WORK ITEM: Only one stretch of the listing below is wanted. Begin at the line that has "You are a computer-use agent. The width", stop after the line that has "The height and width of the screenshot is (736, 1188).", and repeat every line in between exactly.

━━━ GIVEN RECORDS

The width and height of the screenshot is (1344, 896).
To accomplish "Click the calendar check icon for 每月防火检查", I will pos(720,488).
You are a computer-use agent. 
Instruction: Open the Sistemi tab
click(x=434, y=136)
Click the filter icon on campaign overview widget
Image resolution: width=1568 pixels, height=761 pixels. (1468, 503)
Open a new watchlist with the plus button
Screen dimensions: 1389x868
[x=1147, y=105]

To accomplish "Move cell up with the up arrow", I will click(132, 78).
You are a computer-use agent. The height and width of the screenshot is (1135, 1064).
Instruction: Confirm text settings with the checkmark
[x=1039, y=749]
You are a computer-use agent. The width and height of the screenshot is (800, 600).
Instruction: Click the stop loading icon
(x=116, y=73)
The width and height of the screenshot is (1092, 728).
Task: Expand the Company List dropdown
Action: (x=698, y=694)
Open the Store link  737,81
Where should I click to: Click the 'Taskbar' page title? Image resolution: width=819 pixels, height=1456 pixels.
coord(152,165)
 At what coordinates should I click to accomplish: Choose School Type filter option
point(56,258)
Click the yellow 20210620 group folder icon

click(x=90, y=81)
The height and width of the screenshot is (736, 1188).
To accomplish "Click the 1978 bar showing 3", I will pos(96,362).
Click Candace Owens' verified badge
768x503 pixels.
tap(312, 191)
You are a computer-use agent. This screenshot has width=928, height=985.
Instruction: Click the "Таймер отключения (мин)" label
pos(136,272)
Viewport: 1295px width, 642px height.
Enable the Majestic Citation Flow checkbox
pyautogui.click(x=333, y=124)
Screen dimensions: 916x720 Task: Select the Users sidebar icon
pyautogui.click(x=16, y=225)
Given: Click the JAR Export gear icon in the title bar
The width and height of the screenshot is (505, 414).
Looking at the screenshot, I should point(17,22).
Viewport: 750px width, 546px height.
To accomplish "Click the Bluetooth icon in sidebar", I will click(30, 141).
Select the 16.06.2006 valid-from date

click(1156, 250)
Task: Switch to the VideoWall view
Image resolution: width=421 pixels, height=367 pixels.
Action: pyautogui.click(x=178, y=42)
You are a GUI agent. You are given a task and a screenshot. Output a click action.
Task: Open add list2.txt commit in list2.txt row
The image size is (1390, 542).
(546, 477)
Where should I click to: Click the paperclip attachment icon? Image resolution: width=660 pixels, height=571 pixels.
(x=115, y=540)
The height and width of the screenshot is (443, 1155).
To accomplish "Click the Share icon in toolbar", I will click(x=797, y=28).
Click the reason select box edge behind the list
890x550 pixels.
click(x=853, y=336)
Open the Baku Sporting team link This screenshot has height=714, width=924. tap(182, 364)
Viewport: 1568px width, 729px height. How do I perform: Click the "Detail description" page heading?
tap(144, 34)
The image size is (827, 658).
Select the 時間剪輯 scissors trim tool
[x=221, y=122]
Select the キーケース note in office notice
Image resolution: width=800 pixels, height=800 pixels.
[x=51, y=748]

━━━━━━

EXERCISE OUTPUT:
You are a computer-use agent. The width and height of the screenshot is (800, 600).
Instruction: Click the stop loading icon
(x=116, y=73)
The width and height of the screenshot is (1092, 728).
Task: Expand the Company List dropdown
Action: (x=698, y=694)
Open the Store link  737,81
Where should I click to: Click the 'Taskbar' page title? Image resolution: width=819 pixels, height=1456 pixels.
coord(152,165)
 At what coordinates should I click to accomplish: Choose School Type filter option
point(56,258)
Click the yellow 20210620 group folder icon

click(x=90, y=81)
The height and width of the screenshot is (736, 1188).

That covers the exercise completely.